The number of patients treated in specialized somatic and psychiatric care has increased steadily in recent years. In theory, all patients admitted to secondary or tertiary care need a referral from primary care. In 2015, 41% of all inpatient care episodes were referred from the health centres, with a further 18% referred by private providers. However, a large share of patients bypass initial referral by directly accessing hospital-based emergency care units (THL, Sotkanet.fi). The percentage of in-hospital care periods beginning through emergency departments is particularly high in the north-eastern parts of Finland (Fig5.2).
Fig5.2
Since 2014, patients have been able to choose where they want to receive specialist services (Health Care Act 2010). The referring physician must discuss the options with the patient and offer information regarding, for example, waiting times. Waiting times for specialist services can be lengthy (see section 5.2), particularly for orthopaedics, gynaecology and ophthalmology.
The quality, outcomes, performance and efficiency of the Finnish hospital system has been studied extensively (EuroHOPE Study Group 2014; Kittelsen et al., 2015). Recommendations to develop a focus on quality was an MSAH priority when the 2010 Health Care Act (1326/2010) was issued with a section (§8) on quality and patient safety. The Association of Finnish Local and Regional Authorities published guidance on the implementation of this legislation (Koivuranta-Vaara, 2011). The University Hospitals employ dedicated chief medical officers to supervise the development of quality and patient safety in their catchment area.
Vertical and horizontal administrative integration brought by the ongoing Health and Social Care Reform is expected to ensure that people who need integrated services are identified, their service and care chains and packages are defined, health and social welfare services are coordinated with other services provided by municipalities (for example, education, unemployment services), and information about clients exchanged between different providers. In addition, there are recommendations based on the national Care Guidelines (Nuutinen, 2017) and adapted at the county level, that address integration of primary and secondary levels of care, and outline patient pathways.

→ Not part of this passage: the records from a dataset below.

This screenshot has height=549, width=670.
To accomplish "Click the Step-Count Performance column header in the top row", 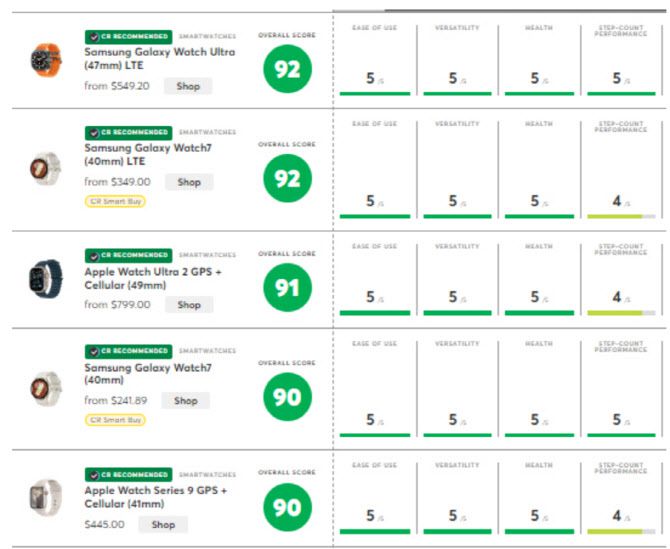I will coord(621,30).
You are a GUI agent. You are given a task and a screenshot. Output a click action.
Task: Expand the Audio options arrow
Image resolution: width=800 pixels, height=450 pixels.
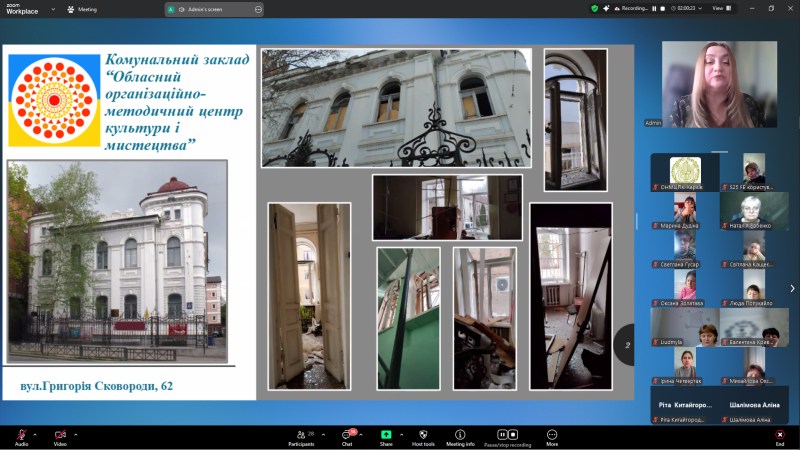point(35,434)
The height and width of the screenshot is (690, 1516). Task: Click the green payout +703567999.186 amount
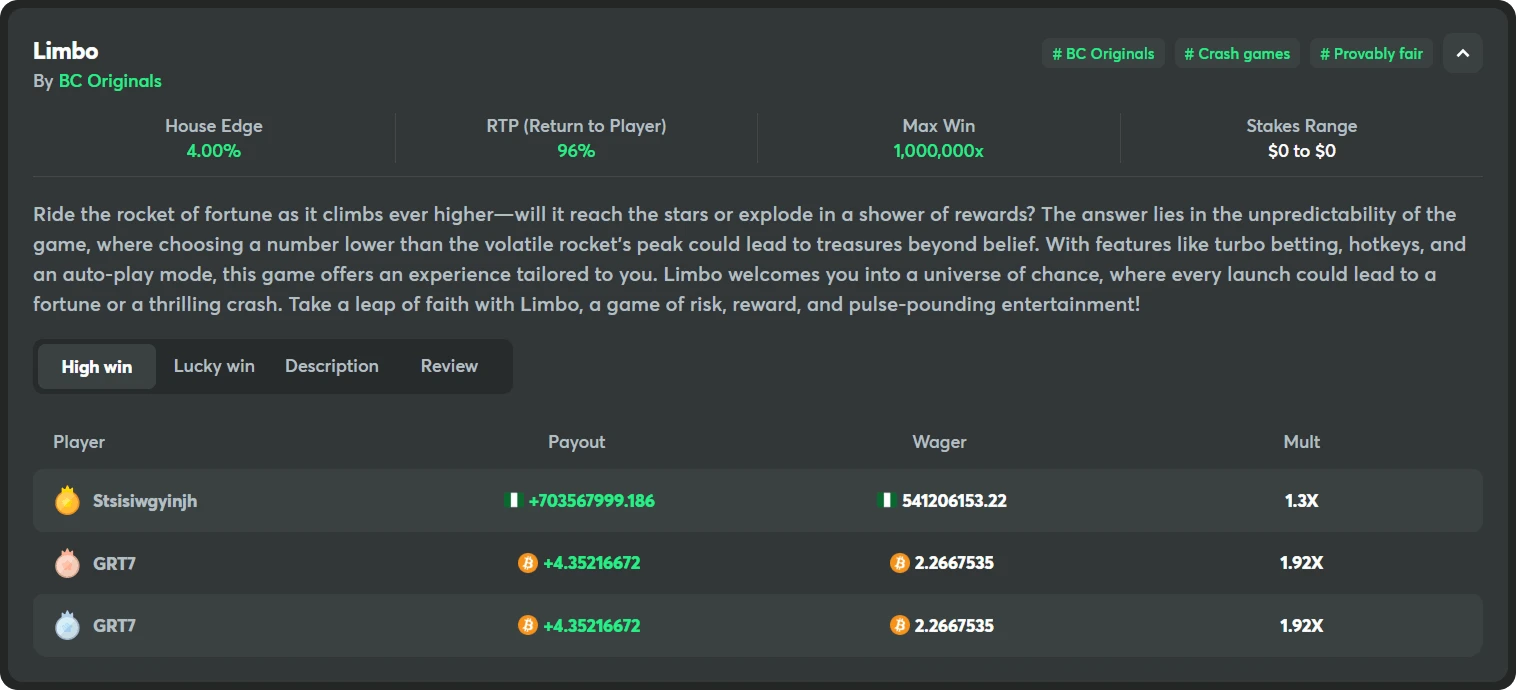(x=590, y=501)
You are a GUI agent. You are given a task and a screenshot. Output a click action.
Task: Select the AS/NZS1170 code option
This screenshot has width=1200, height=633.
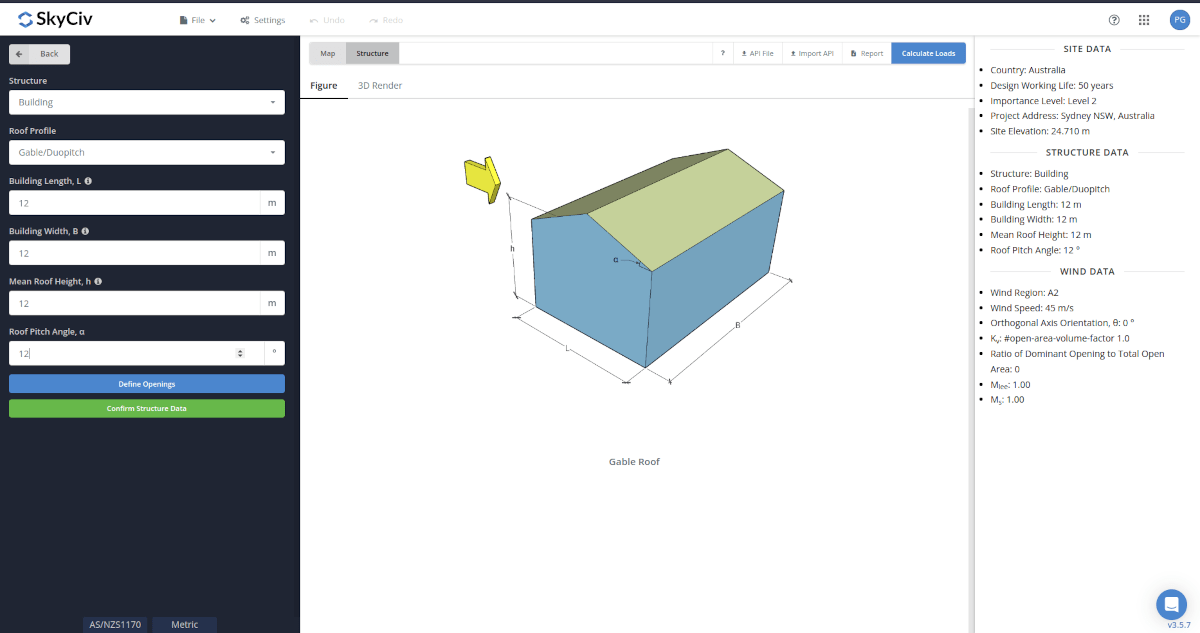[115, 624]
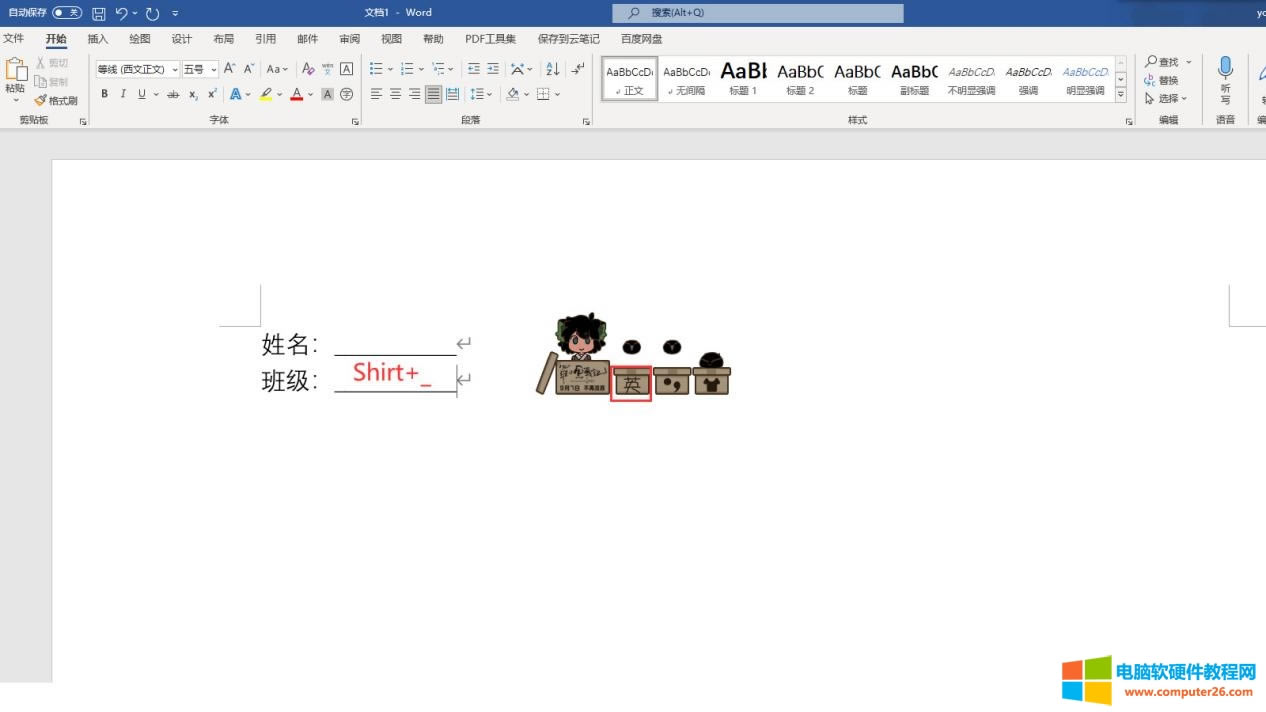
Task: Apply the Heading 1 (标题 1) style
Action: click(743, 78)
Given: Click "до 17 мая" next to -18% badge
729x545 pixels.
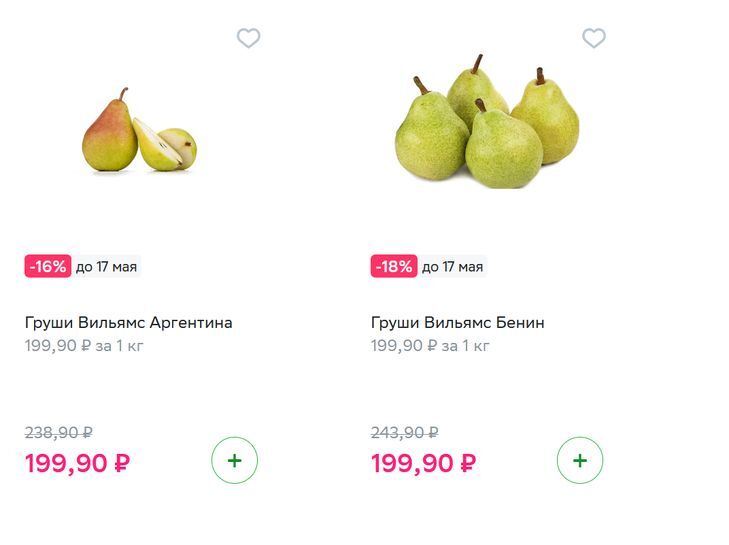Looking at the screenshot, I should point(452,266).
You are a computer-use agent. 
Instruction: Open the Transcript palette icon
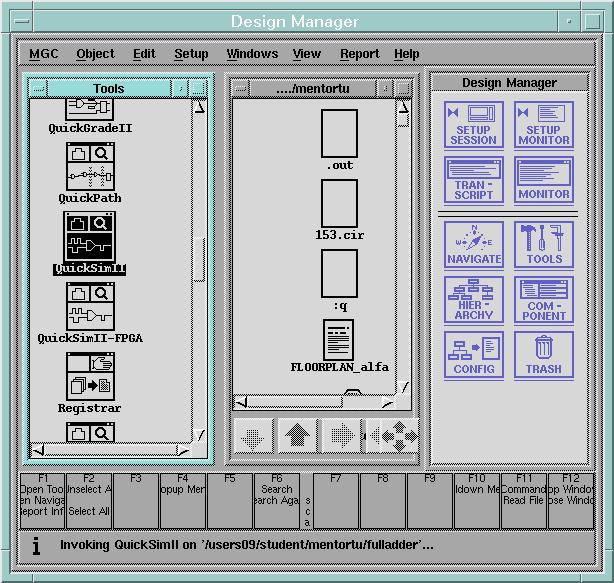pos(473,180)
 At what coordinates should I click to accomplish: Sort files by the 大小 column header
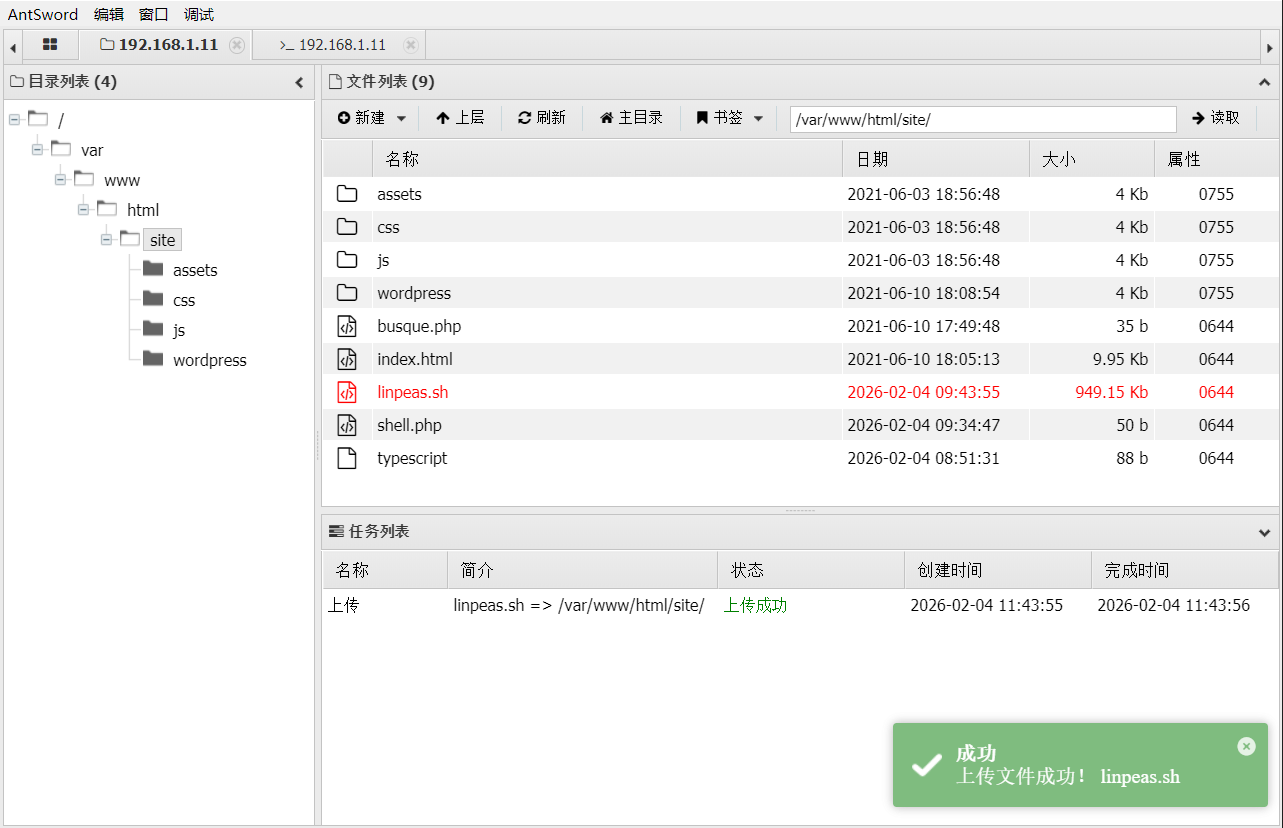tap(1090, 159)
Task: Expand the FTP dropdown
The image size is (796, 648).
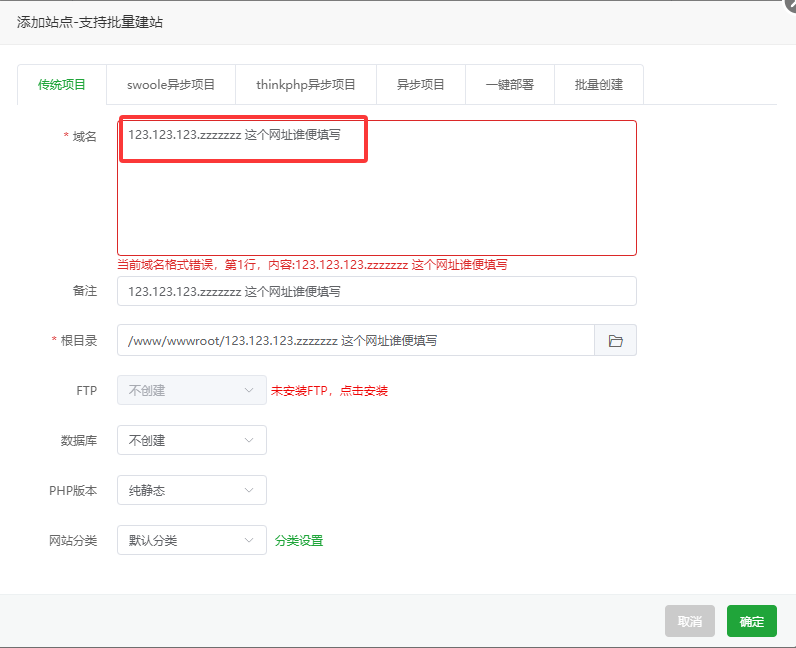Action: [x=192, y=390]
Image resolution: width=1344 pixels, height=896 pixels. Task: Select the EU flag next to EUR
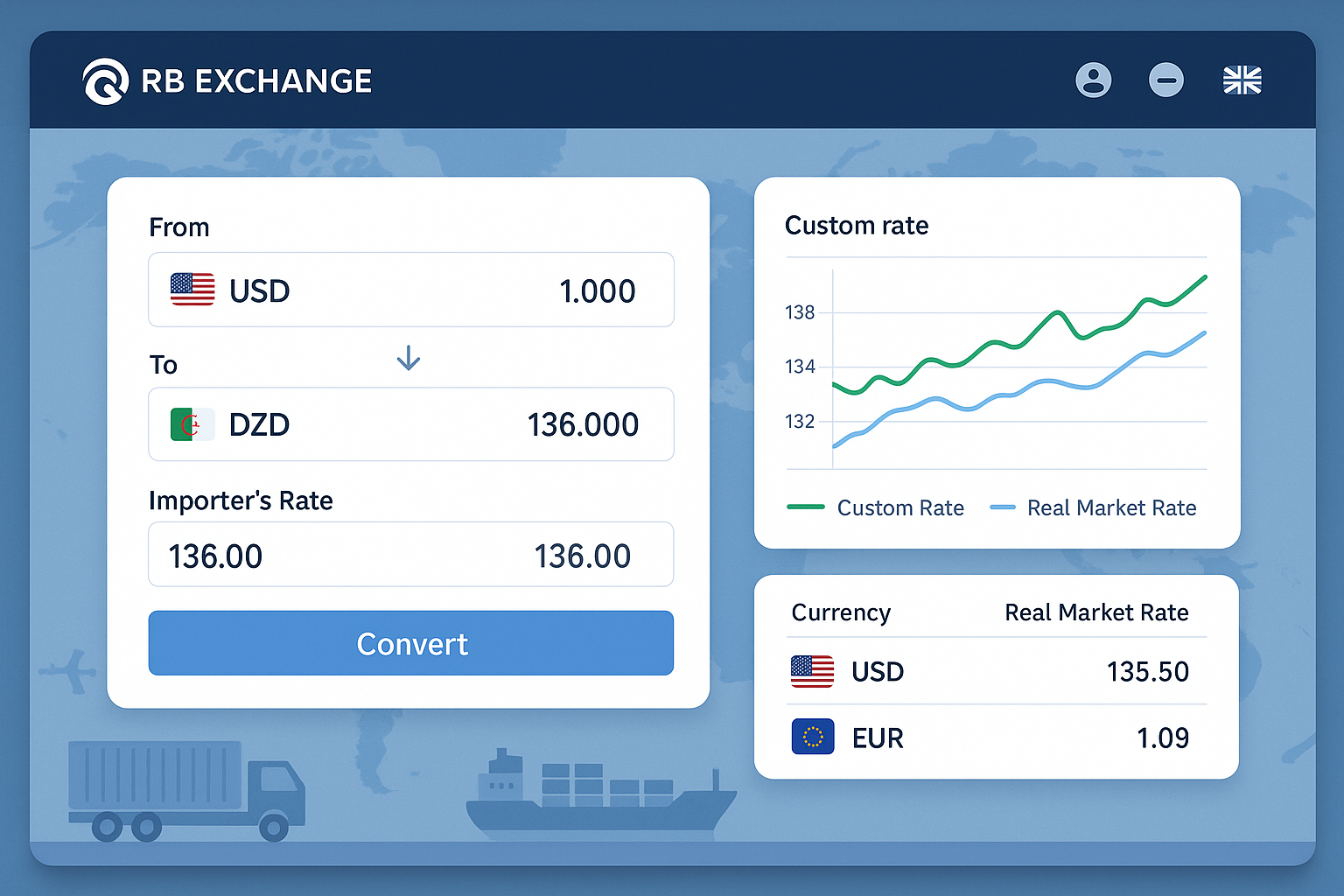click(x=812, y=737)
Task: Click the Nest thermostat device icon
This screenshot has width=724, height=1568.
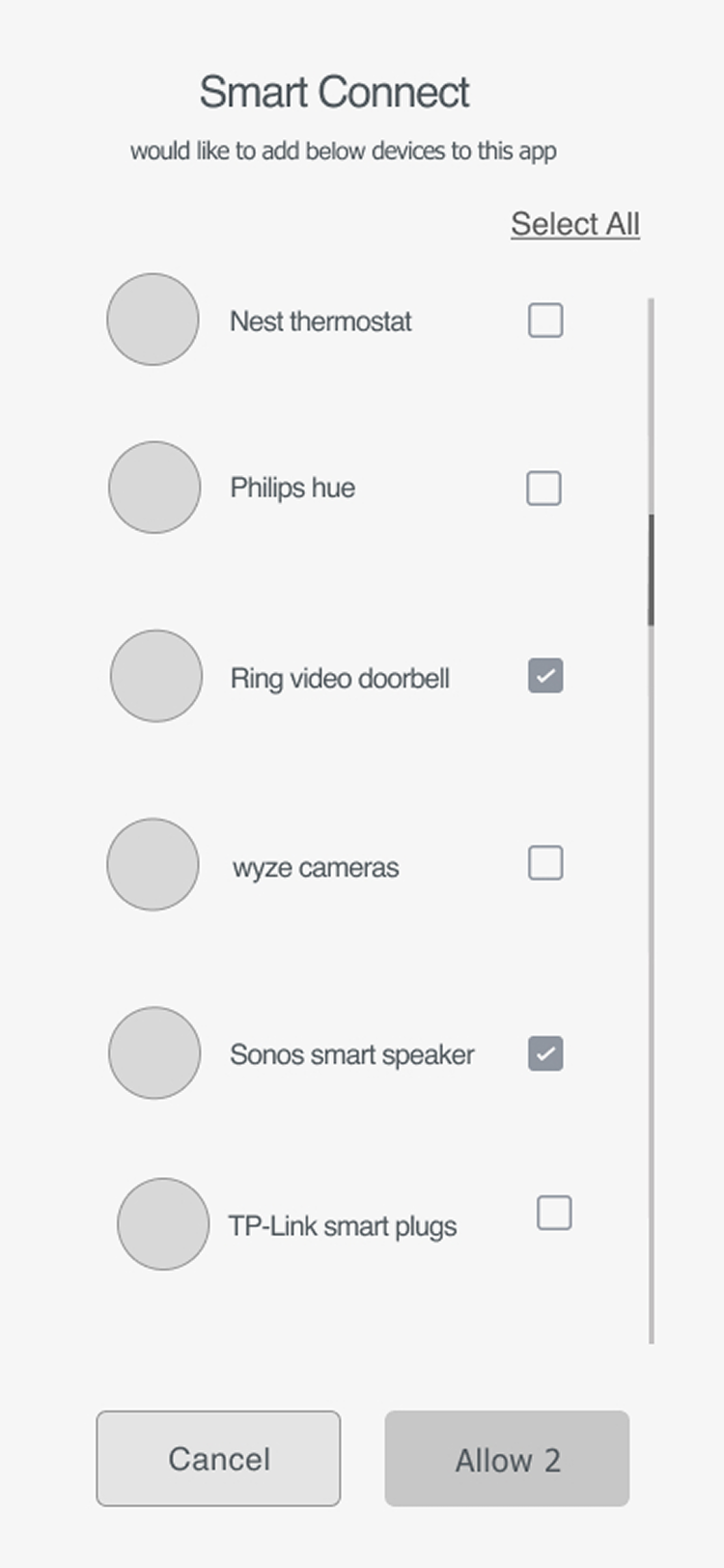Action: (153, 320)
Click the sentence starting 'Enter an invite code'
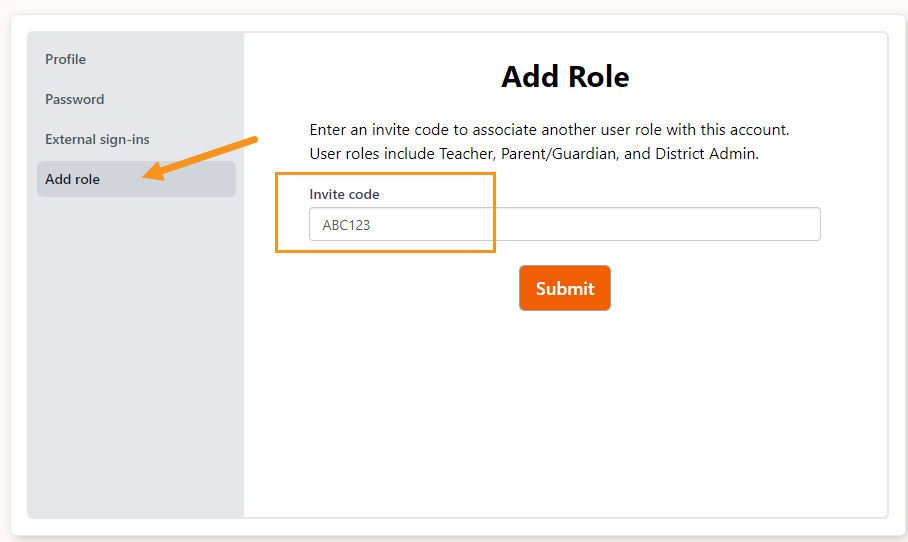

Despite these efforts, a lack of continuity of care between different parts of the system remains. A specific bottleneck is the point of discharge from hospital care for patients who no longer need specialist care but lack suitable follow-up care at their place of residence. Consequently, in some health authorities, dedicated teams of nurses, coordinated by a primary care physician, have been established to ensure patients’ safe return home. These teams can also include physiotherapist and occupational therapist, and the follow up may include a short intensive home rehabilitation period.
5.4.1. Specialized ambulatory / outpatient care
Specialized ambulatory care is mainly provided in outpatient departments of public hospitals, or, for minor treatments and where expertise is available, in larger health centres. The latter may collaborate with their local or central hospitals for the acquisition of consultative services and small procedures, such as endoscopy and stress ergometry. Over time, the total number of outpatient appointments per 1000 population has increased from 1022 in 2006 to 1401 in 2016.
Private clinics offer services, particularly in the areas of gynaecology and ophthalmology, but also for other specialties depending on regional demand. The clinics can be partly or wholly owned by a publicly financed hospital district or a private insurance company, but for-profit companies prevail. The NHI reimburses part of the cost when patients use private ambulatory specialist services. The number of privately provided visits in 2017 was 2.7 million, corresponding to a ratio of 0.5 per inhabitant. The reimbursement covered on average 16% of the total cost (Kela, 2018b).
5.4.2. Inpatient care
Inpatient care is provided largely by hospital districts, but there are also large private hospitals specializing in orthopaedic surgery (2 hospitals), cardiology (1), cancer care (1) and some smaller units (see Chapter 4). Inpatient care has been transformed since the early 1990s towards more centralized services, as well as a shift into other settings. This is reflected in a reduced number of hospitals, a decreased number of inpatient care periods, a shortened average length of stay, and an increase in day surgery. Many inpatient wards have been closed or combined with other general-purpose wards, as outpatient care caters for most needs. This is especially true for some specialties, such as pulmonology, rheumatoid diseases and dermatology.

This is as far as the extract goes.